The blog is originally published at Cloud Management Insider.
Financial uncertainty is a real struggle, even when organizations are doing their best. In the present time, there are two factors that brought everyone’s focus on cloud cost optimization. One – the present global financial conditions as a response to the COVID-19 pandemic and second – the accelerating adoption of cloud services.
According to the Flexera 2020 State of the Cloud Report, organizations expect that their cloud spend would increase by 47% in the following year. This leads to a challenge in forecasting the actual budget, where the respondents also reported that their cloud budgets exceeded by an average of 23%.
The IT professionals who took part in the survey, also confronted that nearly one-third of their cloud spend is wasted. These disturbing figures also led 73% of survey respondents to put cloud cost optimization as their top cloud initiative in 2020.
Well, who would have thought that cloud would accelerate at such a great pace that nobody has ever imagined. Most of the organizations are enforcing cloud usage to support other business operations. On the other hand, few organizations are expected to see their cloud usage decrease as their businesses being impacted by the pandemic. In both of the scenarios, it becomes crucial for businesses to optimize cloud costs.
There has been an everlasting trust in the on-demand cloud spend to save money. It can bring you instant savings. However, a focused and well-thought plan can yield better benefits, which can result in 20% to 30% savings in just a few months. This will also prepare your entire organization to manage cloud costs more efficiently than ever before as cloud usage fluctuates up and down,
Here are best practices to help you conquer the slippery cloud cost optimization mountain:
1. Discounts – Assess before putting pen to paper
The discounts offered by cloud providers may seem tempting but evaluate the goals or your usage. See the clear picture, cloud providers are dying to lock in your cloud usage, and your priority is to save every penny.
Cloud providers offer a list of discount options, such as Reserved Instances, Saving Plans, Enterprise Agreements, etc. To avail these discounts, you are required to make contractual commitments that too for over one or three years. You don’t want to sign up for commitments that may lock you into wasted cloud spend and where there are fewer opportunities to cut down cloud costs.
Making a thorough assessment will help you to exactly determine where to optimize cloud spend, and if you need discounts, you can make commitments to the cloud provider.
2. Cut down ties from the resources that you don’t need
We have told you these hundred times in our different blogs, and this is the best practice to optimize cloud spend. Call your team over a Zoom or Teams meeting and ask them to identify the “zombie” resources that you can get rid of.

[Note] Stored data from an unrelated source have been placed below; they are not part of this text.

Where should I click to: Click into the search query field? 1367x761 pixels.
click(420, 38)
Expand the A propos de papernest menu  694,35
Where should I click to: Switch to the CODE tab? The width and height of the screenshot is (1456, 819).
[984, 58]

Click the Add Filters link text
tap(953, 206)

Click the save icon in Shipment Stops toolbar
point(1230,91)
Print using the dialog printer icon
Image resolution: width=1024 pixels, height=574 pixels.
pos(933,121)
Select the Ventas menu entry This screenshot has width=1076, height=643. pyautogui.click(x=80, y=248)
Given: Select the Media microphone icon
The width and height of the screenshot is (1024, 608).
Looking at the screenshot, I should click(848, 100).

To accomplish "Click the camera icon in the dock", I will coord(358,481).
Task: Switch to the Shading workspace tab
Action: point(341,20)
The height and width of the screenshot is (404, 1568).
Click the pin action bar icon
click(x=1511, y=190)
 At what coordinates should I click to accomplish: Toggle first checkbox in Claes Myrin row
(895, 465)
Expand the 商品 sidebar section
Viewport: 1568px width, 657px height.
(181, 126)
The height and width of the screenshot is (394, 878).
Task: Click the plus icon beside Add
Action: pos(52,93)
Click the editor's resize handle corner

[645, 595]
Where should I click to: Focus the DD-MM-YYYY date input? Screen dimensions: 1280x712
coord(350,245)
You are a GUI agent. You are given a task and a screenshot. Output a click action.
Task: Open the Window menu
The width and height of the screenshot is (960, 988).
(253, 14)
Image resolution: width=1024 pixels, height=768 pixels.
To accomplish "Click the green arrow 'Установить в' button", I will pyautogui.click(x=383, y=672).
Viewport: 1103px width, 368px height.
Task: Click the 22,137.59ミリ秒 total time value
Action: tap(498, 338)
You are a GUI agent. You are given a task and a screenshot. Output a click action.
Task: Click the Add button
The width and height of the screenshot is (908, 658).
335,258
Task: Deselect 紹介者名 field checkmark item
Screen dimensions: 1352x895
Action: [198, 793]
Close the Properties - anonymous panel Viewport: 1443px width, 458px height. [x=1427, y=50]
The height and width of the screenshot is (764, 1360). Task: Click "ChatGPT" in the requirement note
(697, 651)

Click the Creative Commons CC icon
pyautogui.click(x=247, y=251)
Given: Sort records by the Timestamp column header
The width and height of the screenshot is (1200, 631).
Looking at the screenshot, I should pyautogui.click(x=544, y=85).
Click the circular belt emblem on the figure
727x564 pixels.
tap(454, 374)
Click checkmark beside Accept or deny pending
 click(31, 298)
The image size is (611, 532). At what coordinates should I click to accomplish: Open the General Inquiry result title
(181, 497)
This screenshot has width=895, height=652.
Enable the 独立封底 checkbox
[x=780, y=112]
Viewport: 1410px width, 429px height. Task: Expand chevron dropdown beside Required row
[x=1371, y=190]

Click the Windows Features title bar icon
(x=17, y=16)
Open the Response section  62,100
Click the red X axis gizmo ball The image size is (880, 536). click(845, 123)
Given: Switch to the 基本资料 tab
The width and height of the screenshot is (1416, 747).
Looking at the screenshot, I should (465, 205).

Focus on rightsizing the resources. You should be able to quickly identify resources that can be upgraded or downsized to meet the capacity requirements along with cutting down costs. “Cutting down ties from resources” also pinpoints to de-provisioning the unused storage, identifying the latest lower-cost instances, or shutting down instances after working hours.
3. Understand the relation between overall cloud costs and software licenses
The cost of applications that you are running in cloud may be affected significantly by traditional software licenses. So, optimizing the license use while running applications in cloud becomes an integral part of cloud cost optimization.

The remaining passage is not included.